■ **Work instruction**
Repeat, line for line, the entries below from the first line to the line containing "Image resolution: width=1368", counting both ends.

[Saved data entries]
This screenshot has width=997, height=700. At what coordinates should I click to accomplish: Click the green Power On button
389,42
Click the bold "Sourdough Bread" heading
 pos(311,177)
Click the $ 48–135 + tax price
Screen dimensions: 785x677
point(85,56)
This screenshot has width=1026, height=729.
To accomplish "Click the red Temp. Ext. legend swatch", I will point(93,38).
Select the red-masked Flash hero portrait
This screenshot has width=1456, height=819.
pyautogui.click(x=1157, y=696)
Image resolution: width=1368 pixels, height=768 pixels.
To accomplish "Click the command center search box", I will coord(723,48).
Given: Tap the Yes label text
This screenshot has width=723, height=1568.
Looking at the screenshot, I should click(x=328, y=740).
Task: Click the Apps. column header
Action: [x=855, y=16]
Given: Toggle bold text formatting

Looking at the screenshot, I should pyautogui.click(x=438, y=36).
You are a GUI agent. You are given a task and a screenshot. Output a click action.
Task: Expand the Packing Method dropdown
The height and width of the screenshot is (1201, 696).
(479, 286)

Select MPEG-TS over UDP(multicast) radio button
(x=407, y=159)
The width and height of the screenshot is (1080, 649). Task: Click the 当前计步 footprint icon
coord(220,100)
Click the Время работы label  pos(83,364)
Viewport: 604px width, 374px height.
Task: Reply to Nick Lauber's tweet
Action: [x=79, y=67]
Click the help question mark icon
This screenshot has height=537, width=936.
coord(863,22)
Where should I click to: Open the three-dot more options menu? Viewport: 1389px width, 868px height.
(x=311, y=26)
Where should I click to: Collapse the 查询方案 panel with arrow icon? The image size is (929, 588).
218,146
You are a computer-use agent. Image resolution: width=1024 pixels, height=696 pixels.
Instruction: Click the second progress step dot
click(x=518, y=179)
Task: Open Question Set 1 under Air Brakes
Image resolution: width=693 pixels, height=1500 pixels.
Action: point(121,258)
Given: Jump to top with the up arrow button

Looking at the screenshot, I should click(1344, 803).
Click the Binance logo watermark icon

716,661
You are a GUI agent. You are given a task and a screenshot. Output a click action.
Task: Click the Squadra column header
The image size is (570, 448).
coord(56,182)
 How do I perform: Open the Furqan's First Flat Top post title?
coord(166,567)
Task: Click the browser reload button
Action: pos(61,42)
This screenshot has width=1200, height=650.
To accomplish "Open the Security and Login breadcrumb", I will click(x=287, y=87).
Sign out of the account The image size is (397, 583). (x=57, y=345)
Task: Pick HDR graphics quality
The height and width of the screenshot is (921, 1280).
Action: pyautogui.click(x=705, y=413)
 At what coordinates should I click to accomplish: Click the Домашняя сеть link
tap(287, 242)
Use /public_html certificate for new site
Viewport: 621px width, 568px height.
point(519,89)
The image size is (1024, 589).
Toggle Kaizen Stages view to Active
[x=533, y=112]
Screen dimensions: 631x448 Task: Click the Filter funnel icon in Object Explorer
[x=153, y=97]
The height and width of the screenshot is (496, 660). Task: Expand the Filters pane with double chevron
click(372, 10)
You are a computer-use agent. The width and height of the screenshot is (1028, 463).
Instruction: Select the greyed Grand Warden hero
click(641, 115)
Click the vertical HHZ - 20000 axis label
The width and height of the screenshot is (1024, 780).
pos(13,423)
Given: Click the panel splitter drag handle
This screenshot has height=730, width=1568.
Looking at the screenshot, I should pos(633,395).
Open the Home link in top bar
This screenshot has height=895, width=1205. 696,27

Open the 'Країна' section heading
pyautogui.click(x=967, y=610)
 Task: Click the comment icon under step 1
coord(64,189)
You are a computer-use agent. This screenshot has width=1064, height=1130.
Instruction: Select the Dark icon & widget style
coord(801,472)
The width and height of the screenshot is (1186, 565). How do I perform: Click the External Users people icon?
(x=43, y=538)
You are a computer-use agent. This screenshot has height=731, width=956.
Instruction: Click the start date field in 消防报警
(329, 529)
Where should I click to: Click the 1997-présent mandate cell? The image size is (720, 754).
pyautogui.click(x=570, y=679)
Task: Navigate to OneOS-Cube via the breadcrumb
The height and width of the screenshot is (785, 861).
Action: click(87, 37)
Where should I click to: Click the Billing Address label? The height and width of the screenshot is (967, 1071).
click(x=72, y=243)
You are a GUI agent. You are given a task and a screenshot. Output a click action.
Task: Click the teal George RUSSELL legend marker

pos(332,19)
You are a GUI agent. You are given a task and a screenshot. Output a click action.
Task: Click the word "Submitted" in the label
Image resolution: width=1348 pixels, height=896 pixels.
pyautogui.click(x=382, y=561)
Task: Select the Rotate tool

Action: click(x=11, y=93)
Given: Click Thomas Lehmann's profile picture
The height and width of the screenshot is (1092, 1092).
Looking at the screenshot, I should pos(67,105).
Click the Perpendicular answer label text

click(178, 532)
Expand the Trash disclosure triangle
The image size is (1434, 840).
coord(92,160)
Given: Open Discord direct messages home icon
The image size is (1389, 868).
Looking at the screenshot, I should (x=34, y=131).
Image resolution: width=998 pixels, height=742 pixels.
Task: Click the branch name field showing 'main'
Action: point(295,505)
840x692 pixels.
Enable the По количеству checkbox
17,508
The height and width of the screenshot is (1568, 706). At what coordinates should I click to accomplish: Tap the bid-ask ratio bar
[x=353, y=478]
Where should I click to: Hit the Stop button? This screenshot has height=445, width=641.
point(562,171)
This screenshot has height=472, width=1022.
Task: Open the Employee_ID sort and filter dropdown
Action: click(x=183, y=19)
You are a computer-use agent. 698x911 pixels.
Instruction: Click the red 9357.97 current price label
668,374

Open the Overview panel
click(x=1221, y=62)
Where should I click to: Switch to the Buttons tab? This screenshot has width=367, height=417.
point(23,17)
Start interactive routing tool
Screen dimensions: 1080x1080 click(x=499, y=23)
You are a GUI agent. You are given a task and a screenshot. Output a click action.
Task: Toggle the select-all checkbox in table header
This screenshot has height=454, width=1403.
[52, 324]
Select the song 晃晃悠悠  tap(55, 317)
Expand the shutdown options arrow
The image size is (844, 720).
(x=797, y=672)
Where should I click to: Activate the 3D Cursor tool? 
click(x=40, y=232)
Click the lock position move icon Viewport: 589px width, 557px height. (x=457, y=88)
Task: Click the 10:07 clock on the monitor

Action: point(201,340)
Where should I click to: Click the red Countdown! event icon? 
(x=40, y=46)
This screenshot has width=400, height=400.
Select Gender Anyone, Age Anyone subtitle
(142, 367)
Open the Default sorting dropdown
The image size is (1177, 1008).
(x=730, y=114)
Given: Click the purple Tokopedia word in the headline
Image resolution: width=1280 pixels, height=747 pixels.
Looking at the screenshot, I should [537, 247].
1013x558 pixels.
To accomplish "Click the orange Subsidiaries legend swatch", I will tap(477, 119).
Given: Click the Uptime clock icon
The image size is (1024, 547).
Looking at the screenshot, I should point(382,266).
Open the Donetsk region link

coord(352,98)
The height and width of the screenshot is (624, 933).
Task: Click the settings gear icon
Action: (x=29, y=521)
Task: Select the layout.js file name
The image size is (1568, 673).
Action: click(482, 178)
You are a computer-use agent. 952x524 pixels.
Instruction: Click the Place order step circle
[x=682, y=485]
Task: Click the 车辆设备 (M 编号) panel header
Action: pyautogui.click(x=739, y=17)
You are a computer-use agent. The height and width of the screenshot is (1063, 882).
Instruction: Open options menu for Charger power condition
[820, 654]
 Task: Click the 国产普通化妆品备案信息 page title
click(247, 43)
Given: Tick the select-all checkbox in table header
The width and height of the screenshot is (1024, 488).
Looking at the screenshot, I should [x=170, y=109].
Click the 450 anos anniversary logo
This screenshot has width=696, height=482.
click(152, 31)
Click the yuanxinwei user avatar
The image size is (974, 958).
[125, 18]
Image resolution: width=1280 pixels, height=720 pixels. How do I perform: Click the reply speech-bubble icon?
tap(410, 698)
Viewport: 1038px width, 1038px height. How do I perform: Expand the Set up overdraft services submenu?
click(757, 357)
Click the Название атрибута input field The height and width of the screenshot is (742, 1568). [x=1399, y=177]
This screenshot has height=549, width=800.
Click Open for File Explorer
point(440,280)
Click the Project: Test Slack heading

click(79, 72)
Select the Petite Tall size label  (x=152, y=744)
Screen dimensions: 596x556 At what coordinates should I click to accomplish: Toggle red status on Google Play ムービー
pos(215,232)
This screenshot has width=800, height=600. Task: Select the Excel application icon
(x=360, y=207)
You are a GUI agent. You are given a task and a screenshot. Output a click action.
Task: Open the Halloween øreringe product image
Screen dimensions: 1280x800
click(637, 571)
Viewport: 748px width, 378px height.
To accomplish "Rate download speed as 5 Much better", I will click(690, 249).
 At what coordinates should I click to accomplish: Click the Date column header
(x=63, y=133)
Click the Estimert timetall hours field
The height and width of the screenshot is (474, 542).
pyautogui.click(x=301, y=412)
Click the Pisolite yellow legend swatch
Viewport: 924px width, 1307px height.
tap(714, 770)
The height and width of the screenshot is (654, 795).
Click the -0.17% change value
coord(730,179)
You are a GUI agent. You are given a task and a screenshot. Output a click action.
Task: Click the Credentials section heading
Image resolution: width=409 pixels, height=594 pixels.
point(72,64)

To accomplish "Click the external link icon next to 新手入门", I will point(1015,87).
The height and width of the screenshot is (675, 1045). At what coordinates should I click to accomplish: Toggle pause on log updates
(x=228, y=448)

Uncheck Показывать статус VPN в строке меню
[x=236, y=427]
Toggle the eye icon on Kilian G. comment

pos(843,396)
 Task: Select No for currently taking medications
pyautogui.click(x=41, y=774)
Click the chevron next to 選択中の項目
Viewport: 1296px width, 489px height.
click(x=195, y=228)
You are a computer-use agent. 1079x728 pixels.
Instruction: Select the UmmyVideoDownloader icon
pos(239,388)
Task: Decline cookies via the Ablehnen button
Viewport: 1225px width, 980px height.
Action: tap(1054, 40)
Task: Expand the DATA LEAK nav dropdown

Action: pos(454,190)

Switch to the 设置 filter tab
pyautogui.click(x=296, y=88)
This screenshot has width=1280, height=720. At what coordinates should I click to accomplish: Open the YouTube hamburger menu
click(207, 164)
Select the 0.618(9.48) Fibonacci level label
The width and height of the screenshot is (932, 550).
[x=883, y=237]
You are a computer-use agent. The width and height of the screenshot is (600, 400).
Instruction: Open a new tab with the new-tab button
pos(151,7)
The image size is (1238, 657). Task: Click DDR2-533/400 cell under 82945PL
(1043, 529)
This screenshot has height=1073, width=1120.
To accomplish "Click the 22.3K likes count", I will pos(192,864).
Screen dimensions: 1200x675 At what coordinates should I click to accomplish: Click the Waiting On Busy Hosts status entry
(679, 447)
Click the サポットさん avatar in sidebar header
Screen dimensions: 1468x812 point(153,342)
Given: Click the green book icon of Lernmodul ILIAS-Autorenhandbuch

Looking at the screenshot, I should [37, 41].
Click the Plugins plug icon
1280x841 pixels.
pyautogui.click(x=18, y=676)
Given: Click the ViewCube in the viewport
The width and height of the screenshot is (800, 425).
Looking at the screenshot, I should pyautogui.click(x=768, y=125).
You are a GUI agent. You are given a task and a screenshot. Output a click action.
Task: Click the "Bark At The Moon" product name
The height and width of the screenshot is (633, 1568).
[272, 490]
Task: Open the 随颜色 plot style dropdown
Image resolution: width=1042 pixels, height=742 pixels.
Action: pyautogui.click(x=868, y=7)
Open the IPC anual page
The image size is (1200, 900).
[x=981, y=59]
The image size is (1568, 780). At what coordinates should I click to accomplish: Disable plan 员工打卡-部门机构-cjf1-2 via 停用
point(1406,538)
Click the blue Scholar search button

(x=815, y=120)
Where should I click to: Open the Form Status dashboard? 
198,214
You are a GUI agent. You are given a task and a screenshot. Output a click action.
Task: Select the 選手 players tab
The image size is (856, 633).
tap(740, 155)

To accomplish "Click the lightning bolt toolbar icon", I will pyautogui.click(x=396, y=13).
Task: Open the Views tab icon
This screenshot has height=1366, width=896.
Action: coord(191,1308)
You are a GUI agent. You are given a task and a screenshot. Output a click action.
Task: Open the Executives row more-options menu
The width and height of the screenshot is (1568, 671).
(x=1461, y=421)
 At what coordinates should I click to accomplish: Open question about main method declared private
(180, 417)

■ **Task response**
This screenshot has width=997, height=700. At what coordinates should I click to accomplish: Click the green Power On button
389,42
Click the bold "Sourdough Bread" heading
 pos(311,177)
Click the $ 48–135 + tax price
Screen dimensions: 785x677
point(85,56)
This screenshot has width=1026, height=729.
To accomplish "Click the red Temp. Ext. legend swatch", I will point(93,38).
Select the red-masked Flash hero portrait
This screenshot has width=1456, height=819.
pyautogui.click(x=1157, y=696)
Image resolution: width=1368 pixels, height=768 pixels.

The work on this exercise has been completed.